Swiss Institute of Bioinformatics, Lausanne, Switzerland.
PLoS One. 2011;6(5):e20488. doi: 10.1371/journal.pone.0020488. Epub 2011 May 27.
Intrinsically disordered proteins (IDPs) or proteins with disordered regions (IDRs) do not have a well-defined tertiary structure, but perform a multitude of functions, often relying on their native disorder to achieve the binding flexibility through changing to alternative conformations. Intrinsic disorder is frequently found in all three kingdoms of life, and may occur in short stretches or span whole proteins. To date most studies contrasting the differences between ordered and disordered proteins focused on simple summary statistics. Here, we propose an evolutionary approach to study IDPs, and contrast patterns specific to ordered protein regions and the corresponding IDRs.

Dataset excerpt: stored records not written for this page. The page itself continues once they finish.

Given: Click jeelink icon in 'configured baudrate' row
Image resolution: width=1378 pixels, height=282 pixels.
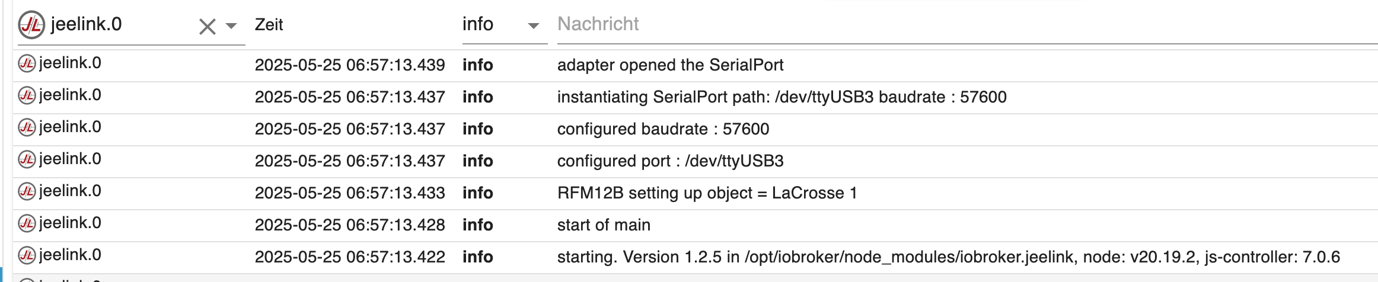Looking at the screenshot, I should point(27,127).
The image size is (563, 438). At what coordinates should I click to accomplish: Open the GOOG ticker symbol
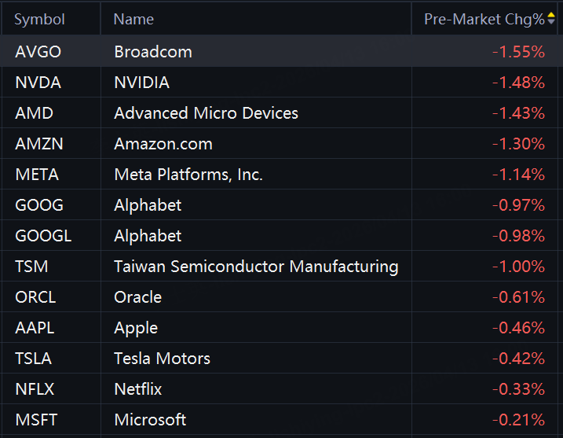click(x=39, y=205)
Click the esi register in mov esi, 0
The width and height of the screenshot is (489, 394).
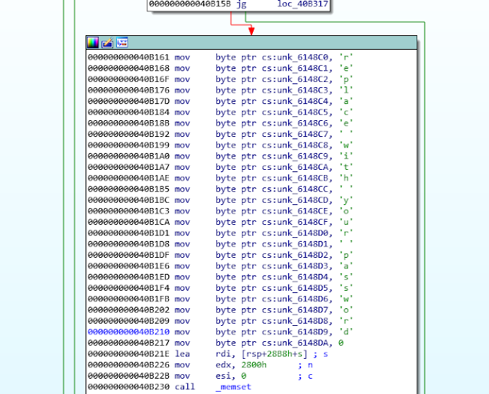click(223, 376)
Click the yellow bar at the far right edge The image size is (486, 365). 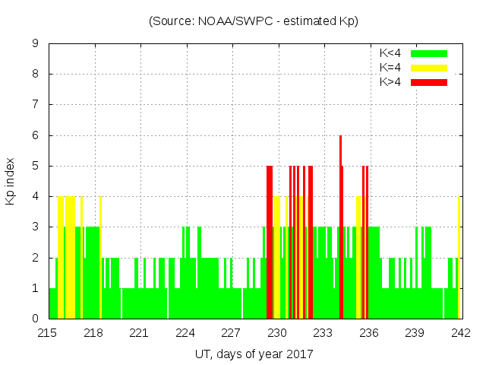coord(459,259)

Two empirical Markov models of amino acid substitutions were estimated, based on a large set of multiple sequence alignments with experimentally verified annotations of disordered regions from the DisProt database of IDPs. We applied new methods to detect differences in Markovian evolution and evolutionary rates between IDRs and the corresponding ordered protein regions. Further, we investigated the distribution of IDPs among functional categories, biochemical pathways and their preponderance to contain tandem repeats.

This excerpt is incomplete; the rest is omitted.